NIST CSFは、グローバルレベルで活用されているサイバーセキュリティガイドラインのデファクトスタンダードで網羅的なサイバーリスク管理のフレームワーク、CIS CSCはサイバーセキュリティ対策に効果的な上位20項目を集約したガイドラインとなる。
SecureWorks Japan セキュリティ&リスクコンサルティング シニアマネージャの三科涼氏は「サイバーセキュリティリスクアセスメントはグローバル標準のセキュリティフレームワークに照らし合わせた、人やプロセス、文書、体制などを組織として実装できているのかを評価する網羅性の高いサービスだ。新ソリューションのポイントとしては『インシデントは起こるもの』『組織として常に備える』『対策の有効性を検証する』の3つが挙げられる」と、指摘。
これは、年々巧妙化するサイバー攻撃の侵入手口により、インシデントを「未然に防ぐ」のは限りなく困難なため「発生する前提」で対策を講じなければならないほか、約9割のインシデントが外部経由で発覚しているためだ。また、局所的な取り組みや対策になりがちであり、組織全体のインシデント対応に関する総合力を評価できているか否かは不透明だという。
新サービスの特徴は、電子化された情報に焦点を当て、サイバー攻撃に特化し、事前のセキュリティ対策(特定・防御・検知)と、インシデント発生時におけるレジリエンス(対応・回復)を重点的に評価する。また、網羅的なサイバーリスク管理視点のCSFと、具体的な技術対策視点で評価するCSCのいずれかのフレームワークが選択できる。
得られる効果としては、セキュリティ対策整備状況とあるべき姿(To-Be)の乖離点の把握や、整備されていない対策に関連する影響・リスクの可視化、管理対象別のプロセスやマネジメントの成熟度を可視化によるPDCAサイクルの向上(NIST CSFの場合)、セキュリティ対策に係る事業リスクを合理的に説明可能(同)、対策優先度の把握、対策期間や概算費用の把握(ロードマップ策定)を可能としている。
新サービスに関して、SecureWorks Japan サービス事業部 シニアマネージャの大沼希誉隆氏は「NIST CSFとCIS CSCは資産管理、リスクアセスメント、アクセス制御、インシデント対応、復旧などに関する評価項目が主なものとなり、技術的な観点でチェックする。例えば、ネットワーク構成の把握やネットワーク自体が侵入されにくい構成になっているのか、などを評価する」と、説く。

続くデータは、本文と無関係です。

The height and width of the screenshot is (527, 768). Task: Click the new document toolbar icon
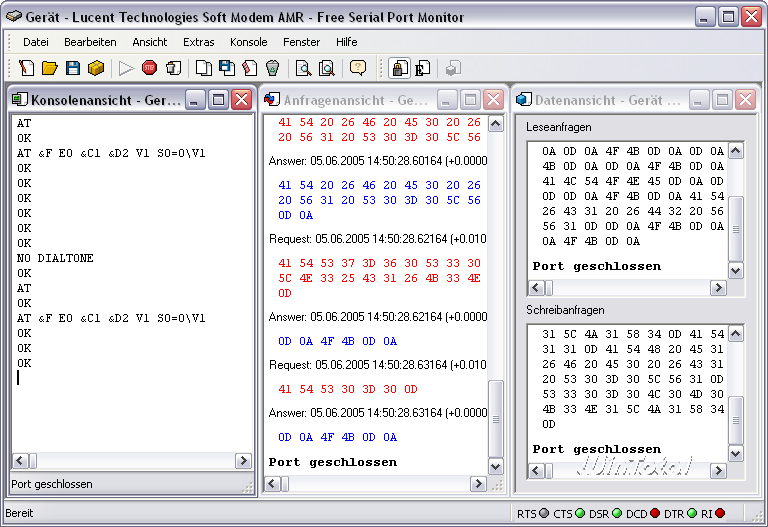click(27, 68)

NIST CSFの特徴として、サイバー攻撃に対する組織の体制評価に適した事前対策(特定、防御、検知の前半)と事後対応(検知の後半、対応、回復)の5つの機能と、資産管理やリスクアセスメントなどを含むカテゴリ、参照関係にあるCIS CSC、NIST-SP 800-54などのベストプラクティスを具体的な管理策として98項目を参照するサブカテゴリで構成している。
また、重要インフラのセキュリティとレジリエンスを向上させるためのリスク管理原則とベストプラクティスを、企業組織が適用できるようになっているほか、中長期的にサイバーセキュリティ対応体制を構築し、強化させるためのベースラインとしても活用が可能だという。さらに、PPT(People-組織・人、Process-運用プロセス、Technology-技術)を評価の対象として、組織全体のインシデント対応の総合力を評価する。

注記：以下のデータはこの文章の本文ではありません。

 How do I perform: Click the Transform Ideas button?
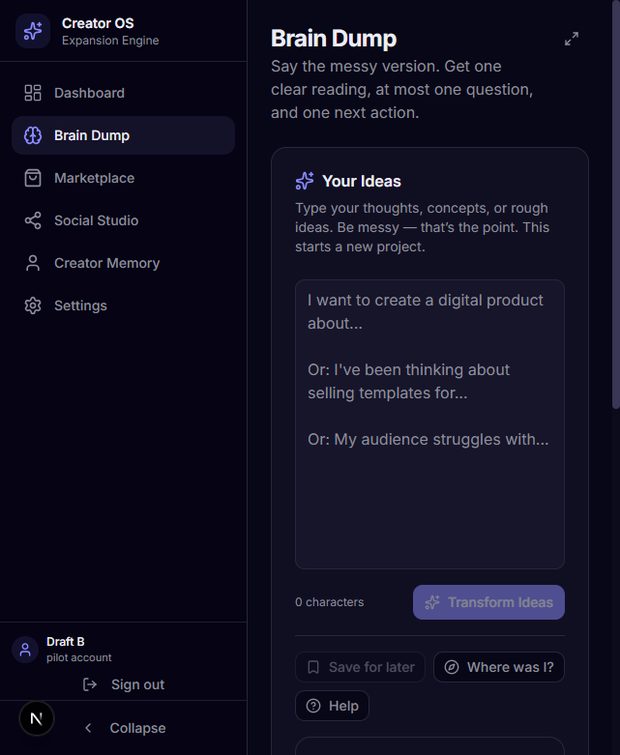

一方、CIS CSCの特徴は具体的かつ実践的な技術的対策(コントロール)で構成され、最も危険な脅威からリスクを最大限減らすことに重点を置いていることに加え、実際に行われた攻撃に対する防御経験から得られた実際に攻撃を阻止できる効果が明確かつ実施可能な防御技術を採用。そのほか、更新頻度が高く、より新しいセキュリティリスク対策状況を評価することを可能としている。

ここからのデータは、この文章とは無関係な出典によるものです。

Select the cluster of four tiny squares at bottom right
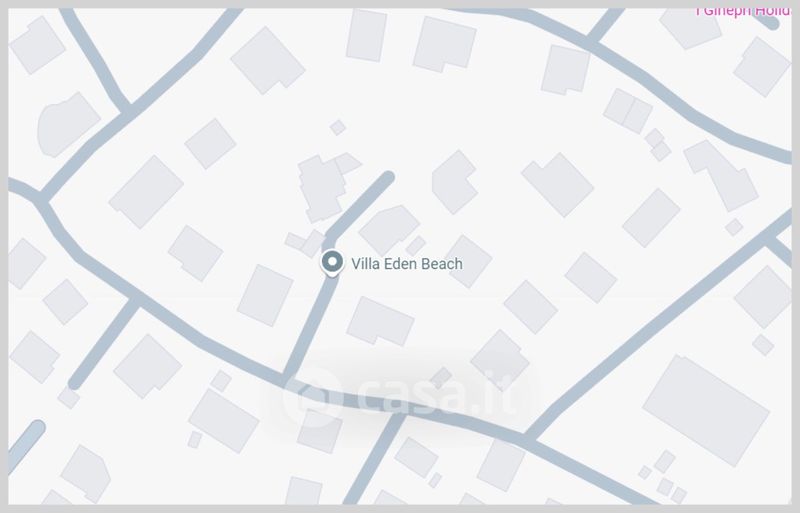800x513 pixels. click(x=663, y=477)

新サービスを利用したプロジェクトの進め方について、大沼氏は「アセスメント・現状把握フェーズとロードマップ策定フェーズ(CSFのオプション)の2段階に分けられる。アセスメント・現状把握フェーズはNIST CSFが約12週、CIS CSCが約10週かけてリスクを把握し、顧客に報告する。ロードマップ策定フェーズでは、アセスメント結果をベースに顧客と1カ月~1カ月半程度ディスカッションし、優先度を設定した上で優先度が高いものから実行に移す」と述べた。
すでに、同社ではインシデント調査の事例をシナリオに組み込んだ気付きを与える訓練を行う「インシデント管理リーテナー」と、リアルなサイバー攻撃手法を取り入れた実践的なサイバー攻撃演習を行う「Red Team Tsting」の2つのサービスを展開している。
三科氏は「顧客の状況・成熟度・目的により、柔軟に提供でき、組織的に広範囲にアセスメントしたい場合はサイバーセキュリティリスクアセスメント、自社のセキュリティ対策が機能しているのか実効性を評価したい場合は、実践的なサービスとしてインシデント管理リーテナーとRed Team Testingを活用してもらう」と説明した。
さらに、SecureWorks Japan ジェネラル・マネージャのジェフ・モルツ氏は「単なる企業のコンプライアンス対策ではなく、ガイドラインに準拠していることから本当の意味でセキュリティを実現できるものだ」と、力を込めた。
なお、新サービスの価格はNIST CSFを基準として採用した場合、基準価格が480万円+オプション、CIS CSCの場合は同250万円+オプションとなる。